M.A.F. stakeholders validate climate change policy
The first climate change policy on Samoa's agriculture and fisheries sector was endorsed on Monday and was attended by the sector's stakeholders as well as donor partners.
The validation forum held at the Taumeasina Island Resort provided an opportunity for farmers and fishers to give feedback on areas they see should be further considered before the policy is finalised.
Everyone agreed that the challenges posed by climate change have threatened the stability and sustainability of the sector but such impact and effect were not reflected in the sector's policies.
The Minister of Agriculture and Fisheries, La’auli Leuatea Schmidt said the impact of climate change threatens the food supply and economic wellbeing of many communities.
He said for many years the focus on the effects of climate change in the context of the agriculture and fisheries sector was not well-defined.
“The adverse effects on the three main subsectors crops, livestock and fisheries have significant and varied impacts,” said La’auli at the gathering. “These impacts have wide-ranging consequences which threaten the livelihood of those dependent on these sub-sectors.
“As we gather here today, we recognise the urgency of addressing this issue head-on, and the significance of our collective efforts in response to climate change cannot be overstated.”
In addressing climate change and its impact, La’auli said the goal for the stakeholders is to validate and refine the national policy that will guide the Ministry in addressing such challenges.
He added adaptation strategies and sustainable practices are essential to mitigate these effects and ensure the resilience of these sub-sectors in the face of climate change.
The draft Samoa Agriculture and Fisheries Climate Change Policy will provide a framework of actions for all implementing agencies and partners of the sector to adopt, develop and implement.
The FAO Sub-Regional Office for the Pacific provided technical and financial assistance that made the formulation of the Samoa Agriculture and Fisheries Climate Change Policy possible.

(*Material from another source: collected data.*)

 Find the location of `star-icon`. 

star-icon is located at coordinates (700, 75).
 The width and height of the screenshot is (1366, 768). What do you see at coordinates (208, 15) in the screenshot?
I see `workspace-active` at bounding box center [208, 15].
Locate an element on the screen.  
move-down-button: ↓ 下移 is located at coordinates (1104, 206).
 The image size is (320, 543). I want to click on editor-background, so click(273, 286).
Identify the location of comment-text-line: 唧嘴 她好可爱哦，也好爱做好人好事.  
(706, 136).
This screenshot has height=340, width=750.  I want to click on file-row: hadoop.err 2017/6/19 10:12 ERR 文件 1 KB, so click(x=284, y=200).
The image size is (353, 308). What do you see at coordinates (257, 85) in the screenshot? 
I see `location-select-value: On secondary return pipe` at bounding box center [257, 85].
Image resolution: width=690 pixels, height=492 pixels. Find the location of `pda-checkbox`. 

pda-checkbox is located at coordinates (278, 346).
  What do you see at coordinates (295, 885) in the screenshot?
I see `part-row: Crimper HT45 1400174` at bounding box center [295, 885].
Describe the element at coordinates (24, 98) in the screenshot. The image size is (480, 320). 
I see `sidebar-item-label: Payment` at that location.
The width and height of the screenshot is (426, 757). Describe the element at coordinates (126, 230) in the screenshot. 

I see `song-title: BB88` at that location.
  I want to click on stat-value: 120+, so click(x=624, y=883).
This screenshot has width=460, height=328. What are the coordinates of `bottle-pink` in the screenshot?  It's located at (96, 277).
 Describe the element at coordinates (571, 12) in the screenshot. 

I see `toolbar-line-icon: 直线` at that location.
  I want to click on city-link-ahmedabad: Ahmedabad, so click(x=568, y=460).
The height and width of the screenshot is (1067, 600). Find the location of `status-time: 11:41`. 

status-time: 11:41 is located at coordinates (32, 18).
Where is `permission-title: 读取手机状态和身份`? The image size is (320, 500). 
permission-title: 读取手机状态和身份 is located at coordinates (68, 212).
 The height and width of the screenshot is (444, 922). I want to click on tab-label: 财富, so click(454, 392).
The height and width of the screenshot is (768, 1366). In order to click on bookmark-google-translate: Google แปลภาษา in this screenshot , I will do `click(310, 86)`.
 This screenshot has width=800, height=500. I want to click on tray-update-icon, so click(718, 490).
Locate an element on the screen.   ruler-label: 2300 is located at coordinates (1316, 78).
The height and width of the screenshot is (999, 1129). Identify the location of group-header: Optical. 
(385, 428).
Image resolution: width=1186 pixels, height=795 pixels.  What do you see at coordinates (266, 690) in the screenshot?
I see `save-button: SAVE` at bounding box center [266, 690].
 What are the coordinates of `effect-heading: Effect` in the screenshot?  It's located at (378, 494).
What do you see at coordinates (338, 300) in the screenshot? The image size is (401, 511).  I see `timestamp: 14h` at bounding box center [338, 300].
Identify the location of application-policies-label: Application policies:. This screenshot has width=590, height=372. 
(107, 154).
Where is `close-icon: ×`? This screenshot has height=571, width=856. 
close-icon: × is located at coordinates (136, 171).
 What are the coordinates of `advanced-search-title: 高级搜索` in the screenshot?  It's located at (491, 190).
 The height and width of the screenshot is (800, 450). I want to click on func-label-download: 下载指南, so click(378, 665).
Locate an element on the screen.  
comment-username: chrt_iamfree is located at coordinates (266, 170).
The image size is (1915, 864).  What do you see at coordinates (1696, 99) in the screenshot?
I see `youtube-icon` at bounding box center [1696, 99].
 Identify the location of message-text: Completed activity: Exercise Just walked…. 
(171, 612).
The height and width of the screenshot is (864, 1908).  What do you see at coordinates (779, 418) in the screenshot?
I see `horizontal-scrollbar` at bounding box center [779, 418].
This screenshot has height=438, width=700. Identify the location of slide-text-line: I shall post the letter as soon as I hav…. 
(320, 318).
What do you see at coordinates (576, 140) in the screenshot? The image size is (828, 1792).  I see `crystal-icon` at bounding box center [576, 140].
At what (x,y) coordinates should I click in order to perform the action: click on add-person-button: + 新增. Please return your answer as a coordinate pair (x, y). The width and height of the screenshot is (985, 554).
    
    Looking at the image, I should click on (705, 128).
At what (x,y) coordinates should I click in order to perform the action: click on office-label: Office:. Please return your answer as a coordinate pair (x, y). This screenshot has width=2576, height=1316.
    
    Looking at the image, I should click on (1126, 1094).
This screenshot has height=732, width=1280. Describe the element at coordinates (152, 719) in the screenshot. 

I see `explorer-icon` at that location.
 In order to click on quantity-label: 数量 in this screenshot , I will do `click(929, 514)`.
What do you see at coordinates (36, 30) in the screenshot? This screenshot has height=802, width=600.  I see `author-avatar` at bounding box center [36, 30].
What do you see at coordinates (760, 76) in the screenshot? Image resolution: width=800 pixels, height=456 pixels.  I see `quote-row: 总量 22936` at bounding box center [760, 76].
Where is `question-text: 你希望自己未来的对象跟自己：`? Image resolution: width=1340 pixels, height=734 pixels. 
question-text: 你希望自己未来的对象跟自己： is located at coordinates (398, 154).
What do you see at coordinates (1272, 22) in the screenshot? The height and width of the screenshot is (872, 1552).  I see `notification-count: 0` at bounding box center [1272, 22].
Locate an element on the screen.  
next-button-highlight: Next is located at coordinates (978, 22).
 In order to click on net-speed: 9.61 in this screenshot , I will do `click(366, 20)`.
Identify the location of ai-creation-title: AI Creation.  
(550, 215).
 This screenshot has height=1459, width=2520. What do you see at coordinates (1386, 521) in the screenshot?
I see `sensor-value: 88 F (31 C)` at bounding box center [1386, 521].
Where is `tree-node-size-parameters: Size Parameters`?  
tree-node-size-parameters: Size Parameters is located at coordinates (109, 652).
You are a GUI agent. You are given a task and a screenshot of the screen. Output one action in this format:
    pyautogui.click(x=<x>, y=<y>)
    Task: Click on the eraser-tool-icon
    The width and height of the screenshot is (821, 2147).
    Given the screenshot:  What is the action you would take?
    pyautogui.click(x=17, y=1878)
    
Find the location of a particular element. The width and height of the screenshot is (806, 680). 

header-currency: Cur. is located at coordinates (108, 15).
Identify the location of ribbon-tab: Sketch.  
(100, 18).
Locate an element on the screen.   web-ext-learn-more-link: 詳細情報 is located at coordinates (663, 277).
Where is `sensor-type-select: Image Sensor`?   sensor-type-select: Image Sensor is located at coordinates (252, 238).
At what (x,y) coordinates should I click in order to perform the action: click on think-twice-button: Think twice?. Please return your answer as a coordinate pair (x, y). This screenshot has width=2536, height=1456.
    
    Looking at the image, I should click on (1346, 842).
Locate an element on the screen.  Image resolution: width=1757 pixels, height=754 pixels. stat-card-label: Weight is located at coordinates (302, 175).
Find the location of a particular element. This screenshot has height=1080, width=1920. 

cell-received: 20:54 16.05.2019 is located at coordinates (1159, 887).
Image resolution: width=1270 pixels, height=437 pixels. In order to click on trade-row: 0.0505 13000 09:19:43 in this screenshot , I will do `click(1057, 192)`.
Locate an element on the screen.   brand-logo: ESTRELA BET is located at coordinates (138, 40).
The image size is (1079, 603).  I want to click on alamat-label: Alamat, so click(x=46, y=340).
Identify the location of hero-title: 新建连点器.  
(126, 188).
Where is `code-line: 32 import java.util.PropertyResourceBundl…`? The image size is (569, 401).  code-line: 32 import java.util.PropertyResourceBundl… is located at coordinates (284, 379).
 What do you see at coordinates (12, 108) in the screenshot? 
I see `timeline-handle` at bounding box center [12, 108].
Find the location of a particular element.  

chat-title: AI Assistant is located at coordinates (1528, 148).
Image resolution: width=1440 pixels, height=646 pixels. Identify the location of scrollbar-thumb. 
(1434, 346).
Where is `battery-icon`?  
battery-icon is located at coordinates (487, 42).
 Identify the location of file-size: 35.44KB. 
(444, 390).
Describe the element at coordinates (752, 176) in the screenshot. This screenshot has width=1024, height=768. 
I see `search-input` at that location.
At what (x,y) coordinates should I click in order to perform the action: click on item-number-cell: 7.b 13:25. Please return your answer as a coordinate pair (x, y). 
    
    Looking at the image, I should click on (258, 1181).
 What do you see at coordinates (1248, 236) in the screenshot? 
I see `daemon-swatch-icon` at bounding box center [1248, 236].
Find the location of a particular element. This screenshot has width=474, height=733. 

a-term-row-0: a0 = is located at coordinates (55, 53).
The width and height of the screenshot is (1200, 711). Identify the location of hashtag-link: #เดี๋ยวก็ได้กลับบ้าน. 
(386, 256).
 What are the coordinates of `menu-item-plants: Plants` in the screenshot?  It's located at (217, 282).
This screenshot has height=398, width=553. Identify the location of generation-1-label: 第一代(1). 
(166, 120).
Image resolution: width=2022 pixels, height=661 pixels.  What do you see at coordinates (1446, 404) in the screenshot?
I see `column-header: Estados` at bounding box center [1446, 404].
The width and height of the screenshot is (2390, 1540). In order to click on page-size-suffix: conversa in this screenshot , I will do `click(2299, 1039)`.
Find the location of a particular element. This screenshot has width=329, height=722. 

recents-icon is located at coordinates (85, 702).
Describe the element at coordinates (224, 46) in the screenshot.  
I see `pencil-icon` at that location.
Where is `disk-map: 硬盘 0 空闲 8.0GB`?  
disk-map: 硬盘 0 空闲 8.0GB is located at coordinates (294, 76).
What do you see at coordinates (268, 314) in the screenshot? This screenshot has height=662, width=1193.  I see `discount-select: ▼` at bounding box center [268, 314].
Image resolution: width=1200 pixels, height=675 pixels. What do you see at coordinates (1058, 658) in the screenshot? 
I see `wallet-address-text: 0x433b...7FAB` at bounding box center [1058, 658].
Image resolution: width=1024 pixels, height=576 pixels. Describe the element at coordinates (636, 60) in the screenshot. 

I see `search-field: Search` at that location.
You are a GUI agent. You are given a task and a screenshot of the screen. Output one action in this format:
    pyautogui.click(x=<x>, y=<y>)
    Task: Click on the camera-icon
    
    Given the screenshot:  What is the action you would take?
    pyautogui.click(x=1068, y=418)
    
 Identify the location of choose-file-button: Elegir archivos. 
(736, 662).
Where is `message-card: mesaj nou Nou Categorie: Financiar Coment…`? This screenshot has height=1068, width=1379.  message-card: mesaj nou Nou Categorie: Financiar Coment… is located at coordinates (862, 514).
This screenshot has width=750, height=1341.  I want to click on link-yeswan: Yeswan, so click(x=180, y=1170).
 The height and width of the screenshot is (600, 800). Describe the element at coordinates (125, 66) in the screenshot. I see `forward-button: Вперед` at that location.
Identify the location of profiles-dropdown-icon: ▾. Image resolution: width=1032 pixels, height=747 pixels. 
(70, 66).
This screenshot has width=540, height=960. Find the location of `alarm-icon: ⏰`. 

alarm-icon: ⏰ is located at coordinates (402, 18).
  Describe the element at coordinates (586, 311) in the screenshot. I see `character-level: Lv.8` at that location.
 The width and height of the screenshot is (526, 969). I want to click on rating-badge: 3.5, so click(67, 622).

FAO representative for Samoa, Ms. Xiangjun Yao also spoke at the validation workshop and pointed out that the impact of climate change is a cold hard reality faced every day facing the farmers and fishers of Samoa.
“It is the agriculture and fisheries sectors, the communities that produce our food including farmers, fishers, and those dependent on the land, that are at taking the brunt of the climate impacts, especially as the impacts of the climate crisis intensifies,” she said. “Today we witness Samoa’s headway in guaranteeing the delivery of these solutions, through ensuring an enabling policy framework is in place to ensure a comprehensive strategy for a strengthened and climate-smart agri-food system.
“FAO strongly believes that agri-food systems and the related agriculture and fisheries sectors can support delivery on climate and sustainable development objectives, but only if we work together in an efficient, effective and coherent manner to transform them.”